According to Objectivism, one of us is RIGHT and the other is WRONG (unless we're both wrong and a third possibility unconsidered is correct.), and you should be able to, with mathematical precision, nail down whether or not Donatello's David is a truly great work of sculpture.


So yeah, pretty retarded.

>Are there any good arguments against Objectivism
standing on one foot
>Metaphysics
fedora-tier atheism
>Epistemology
if you disagree with anything that Ayn Rand says then clearly it's because you are an irrational mystic who hates reason
>Ethics
it's totally ok to be as shamelessly self-serving as you feel like.
>politics
always vote Republican. Libertarians are right-wing hippies
>Aesthetics
"make my fantasies seem as realistic as possible"

>it's totally ok to be as shamelessly self-serving as you feel like.
Unless it disagrees with the Epistemology.

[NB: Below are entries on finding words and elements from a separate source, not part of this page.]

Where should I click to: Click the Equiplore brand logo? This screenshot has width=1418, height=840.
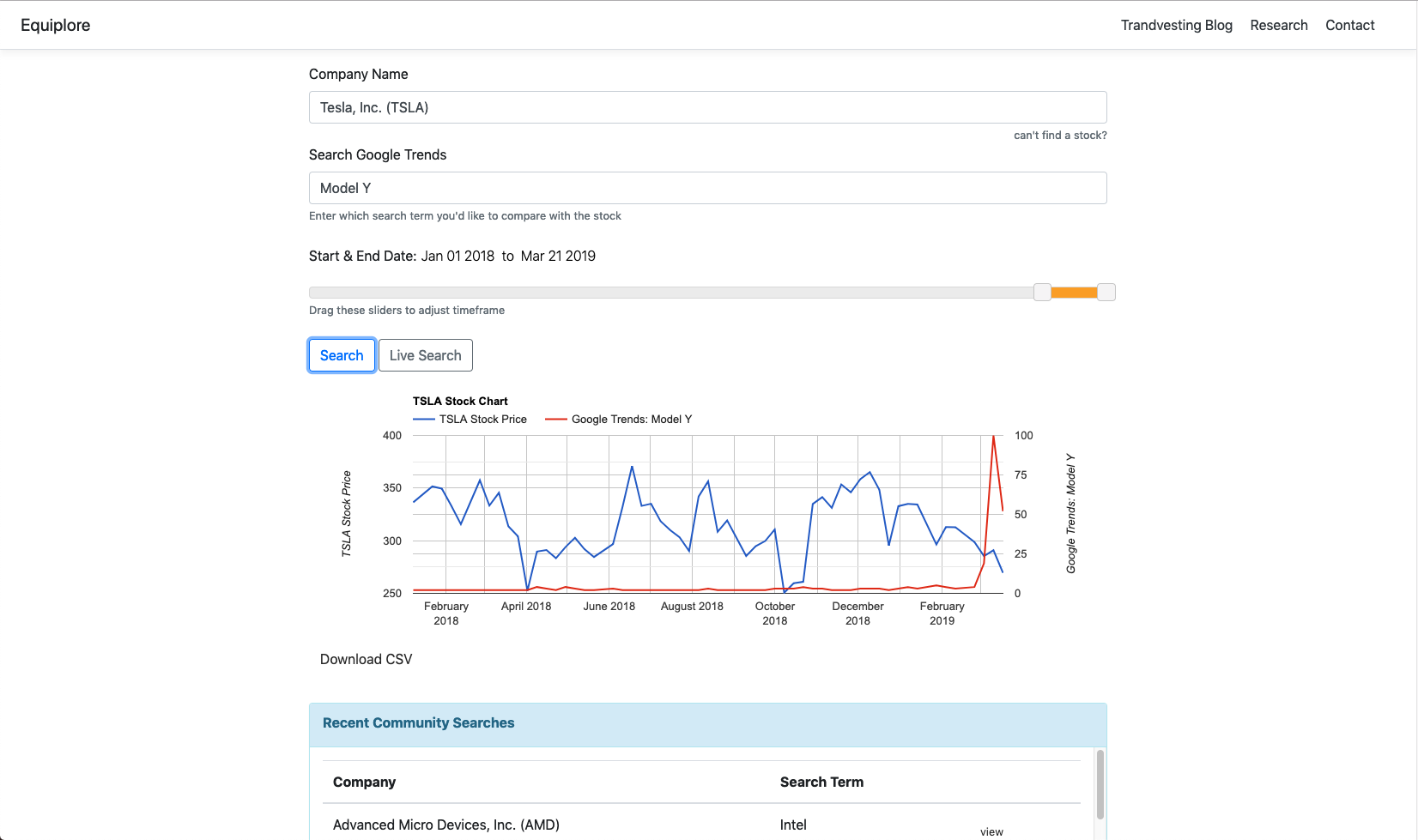[x=56, y=26]
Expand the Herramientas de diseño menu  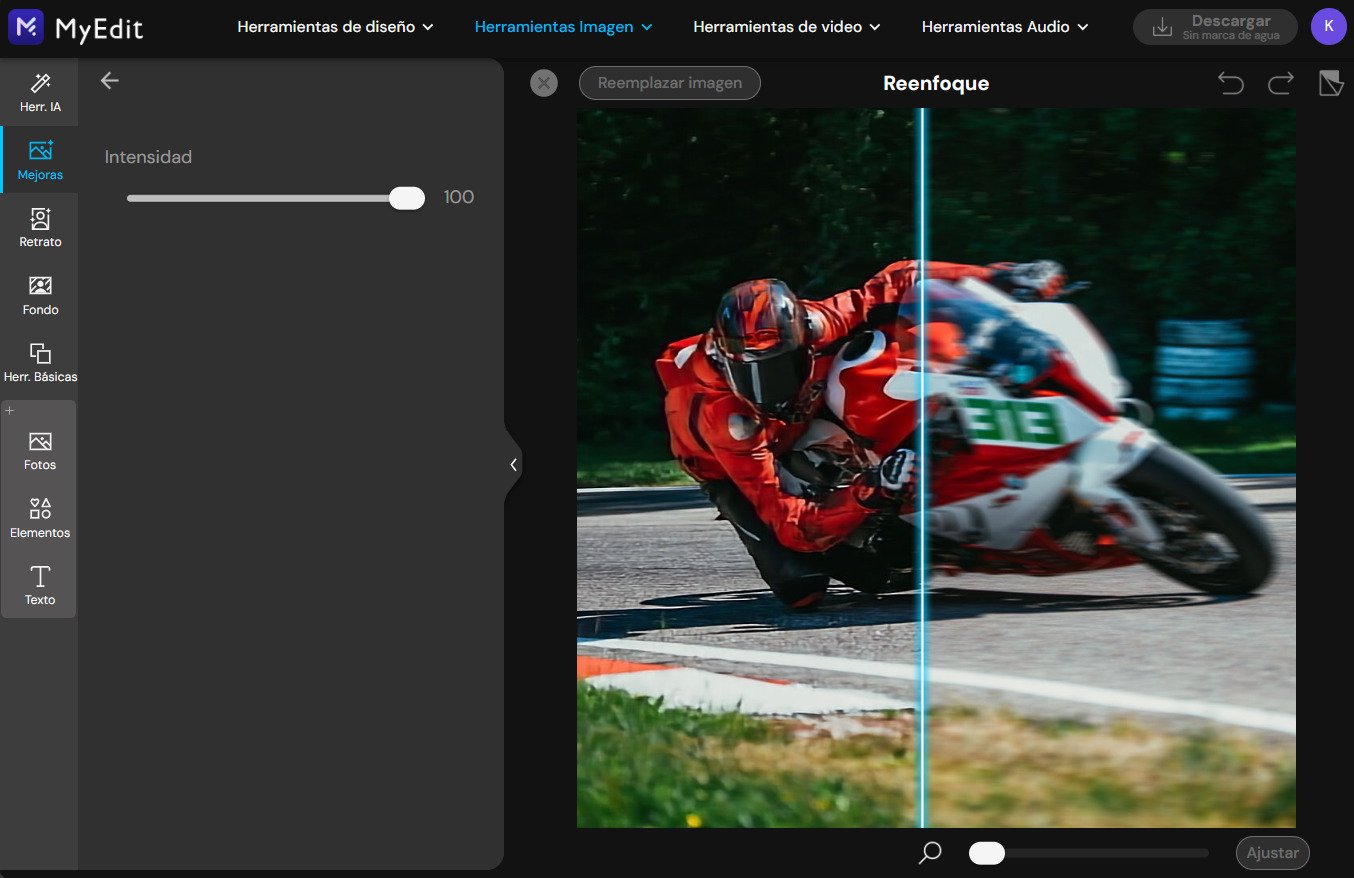336,27
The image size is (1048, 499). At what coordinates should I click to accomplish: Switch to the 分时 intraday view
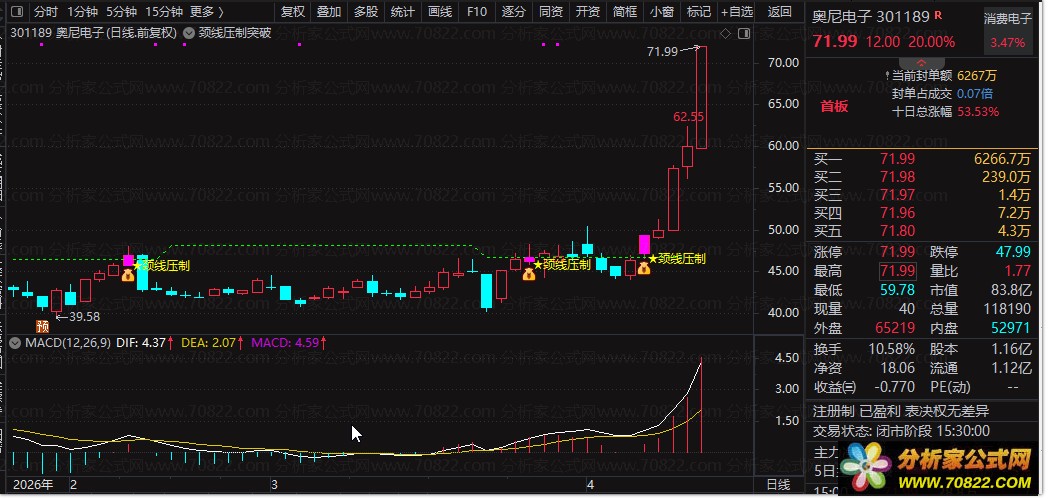pos(46,12)
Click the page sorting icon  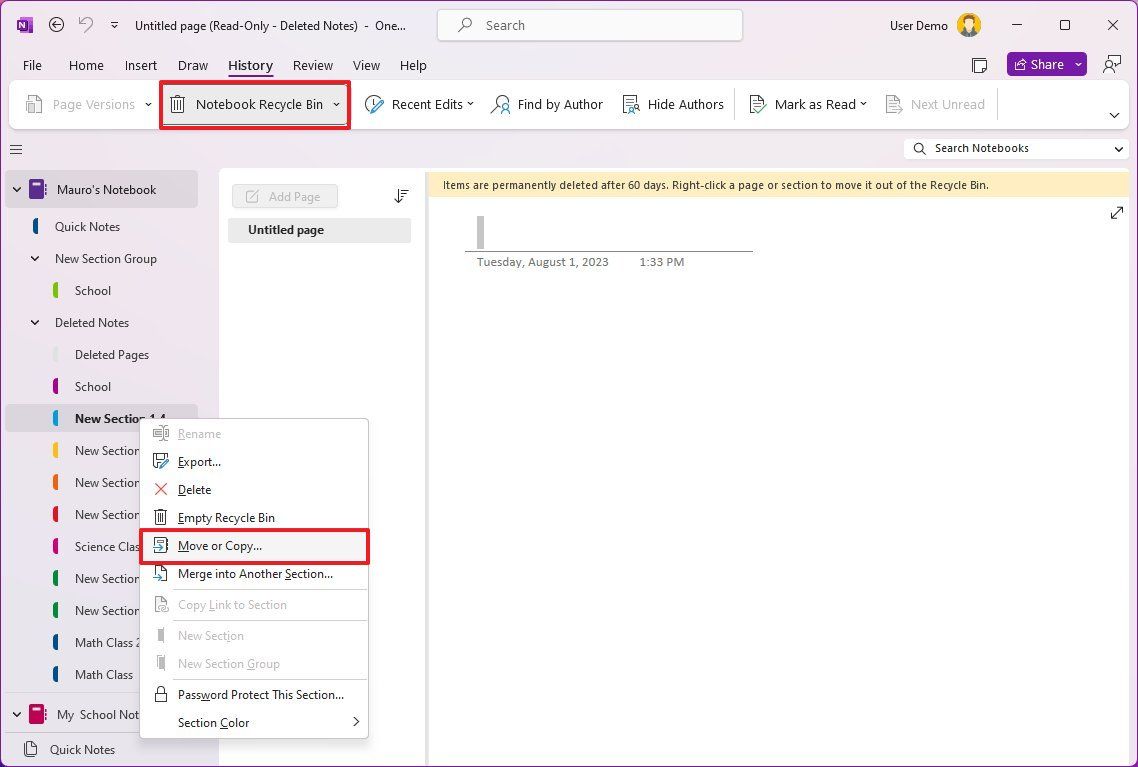coord(401,196)
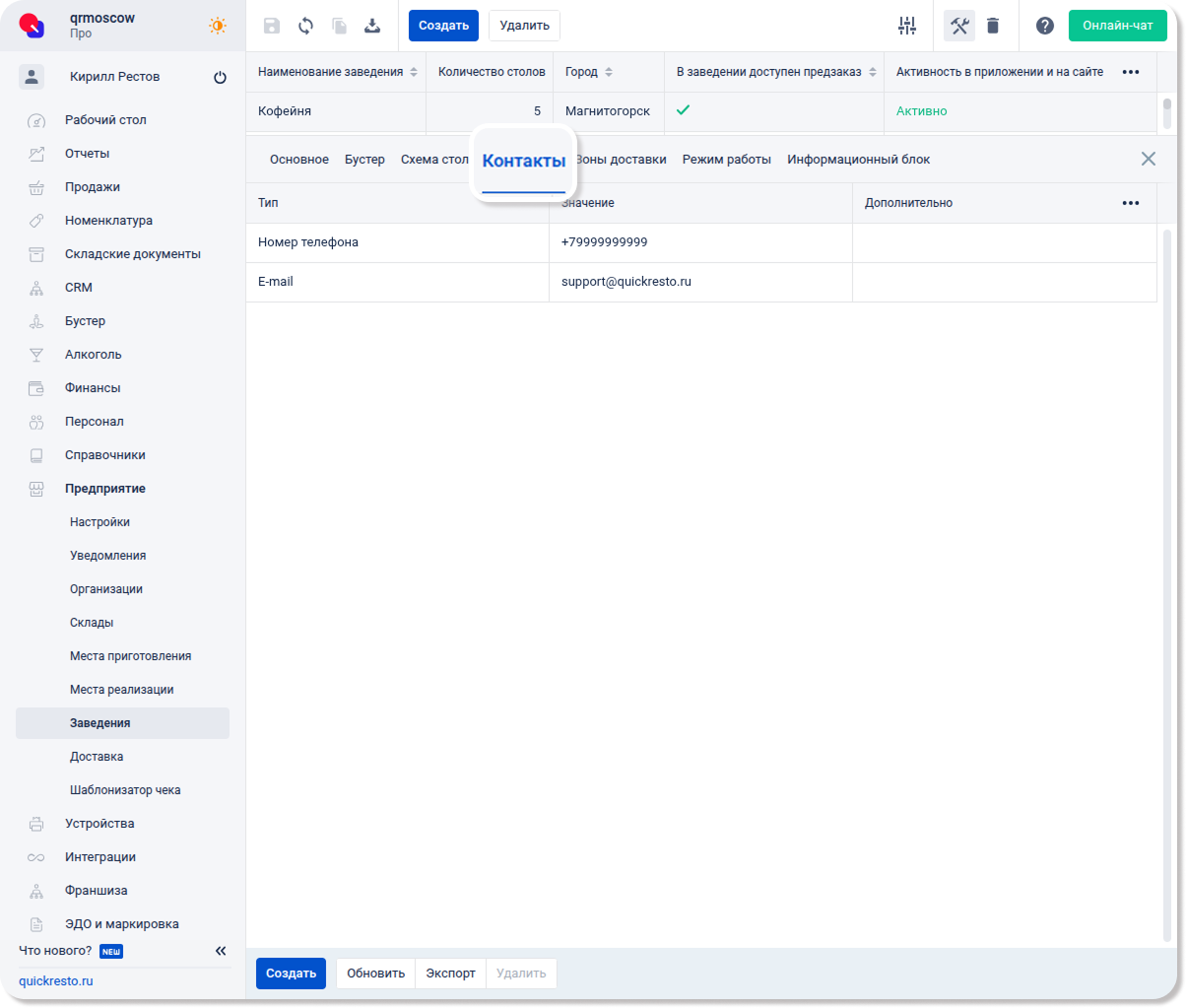Open the trash bin icon in toolbar
Image resolution: width=1186 pixels, height=1008 pixels.
[x=993, y=26]
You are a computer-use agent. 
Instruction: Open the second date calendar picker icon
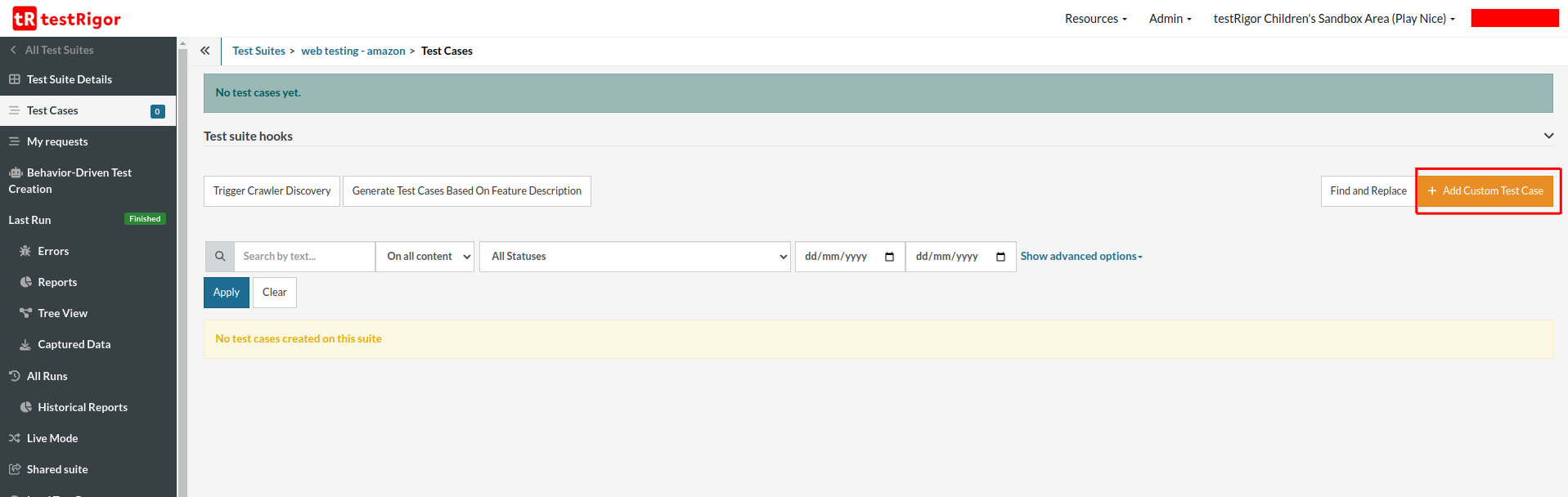pyautogui.click(x=1000, y=257)
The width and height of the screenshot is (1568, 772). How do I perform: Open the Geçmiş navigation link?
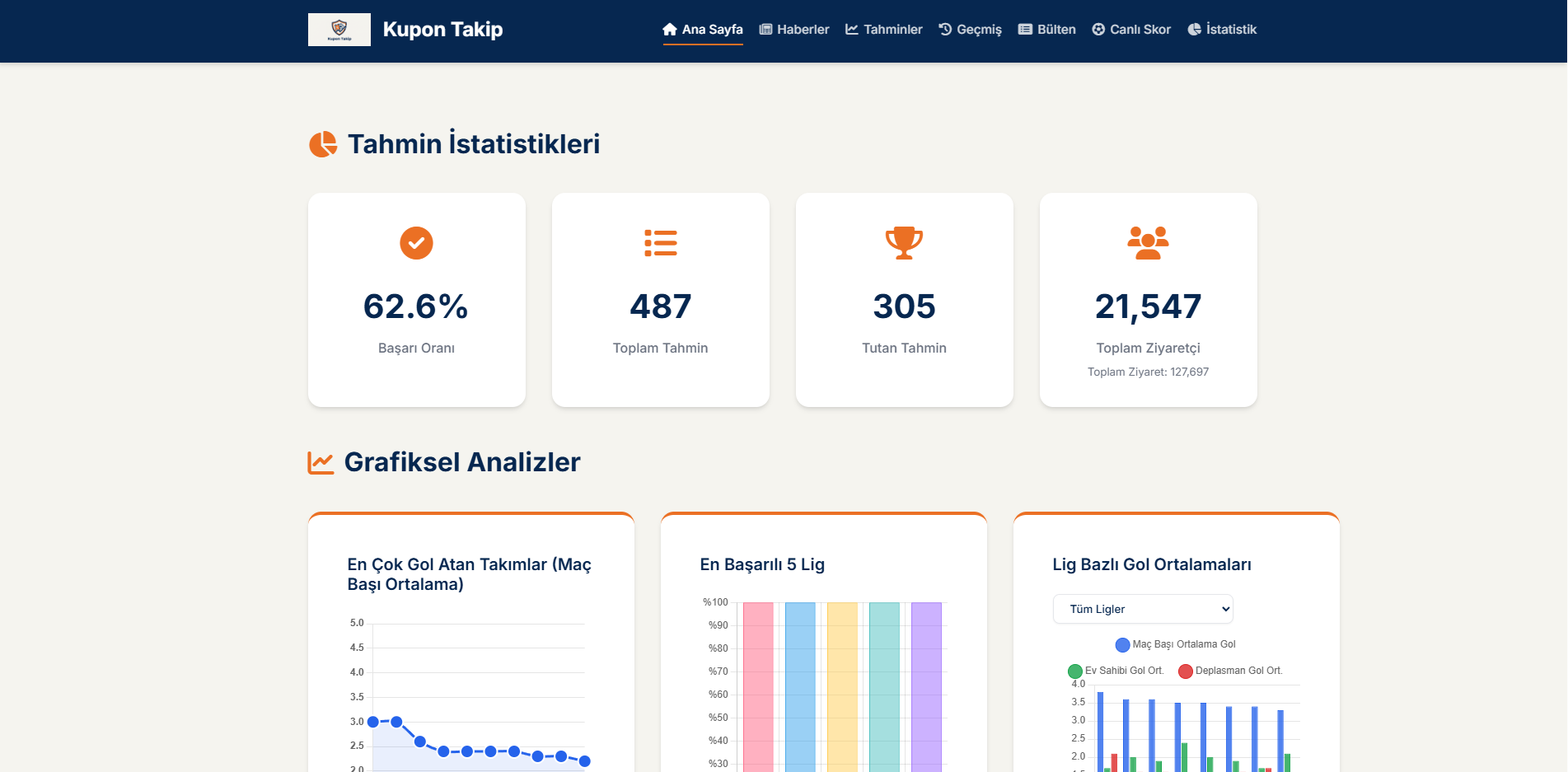click(970, 30)
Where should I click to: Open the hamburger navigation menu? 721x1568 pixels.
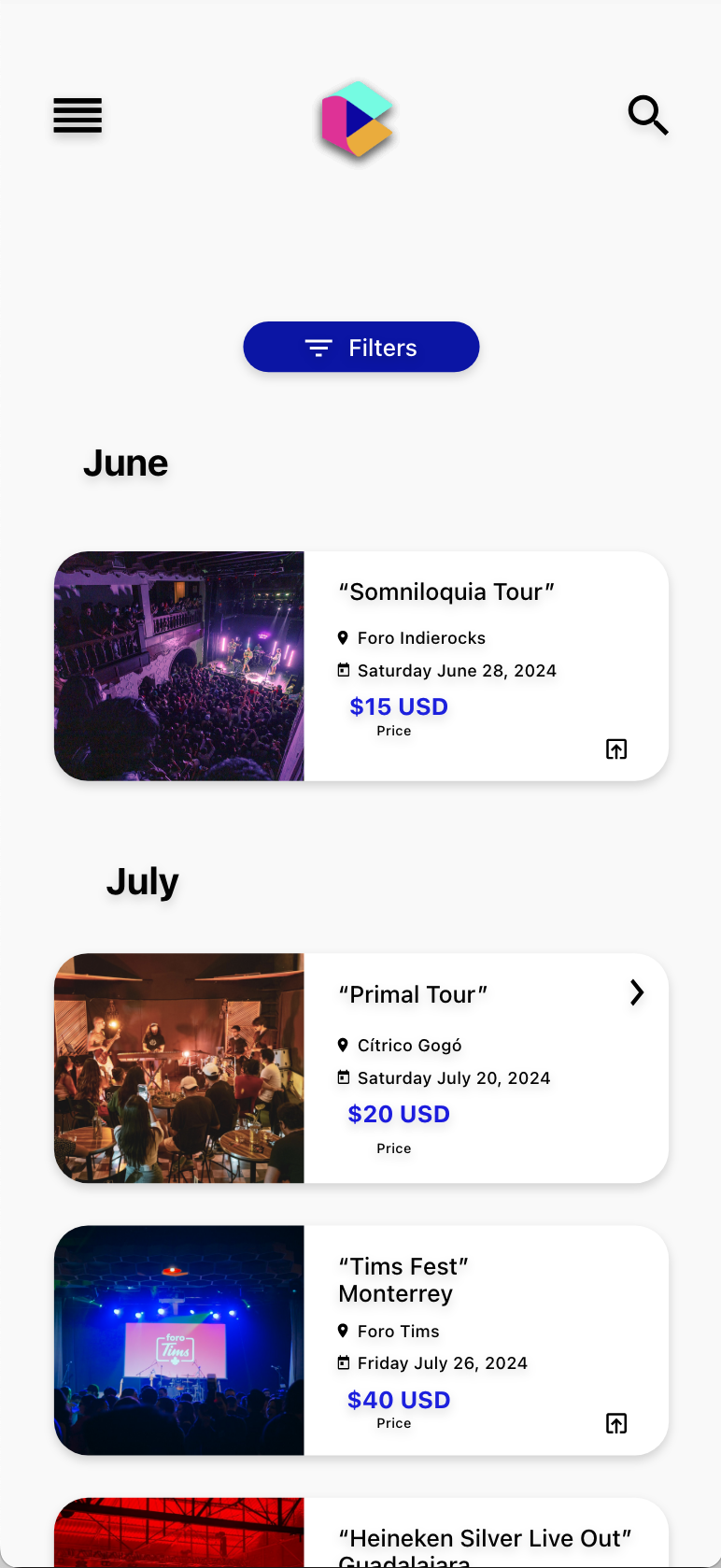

>So a while back, I had a discussion about sculpture with some anons here about the various David statues, and how one user thought that the Donatello David was a brilliant work, and I didn't; we agreed on most of the particulars, it was mostly a disagreement as to whether or not something's influence on later artistic products was in and of itself a cause for greatness, and ultimately, a different valuation of such an aesthetic value.
That was a good discussion, desu.

Influence on later artists is part of your definition of greatness. It isn't part of his. You're working from different axioms.

It has absolutely zero basis in reality. It works in Rand's fiction and nowhere else.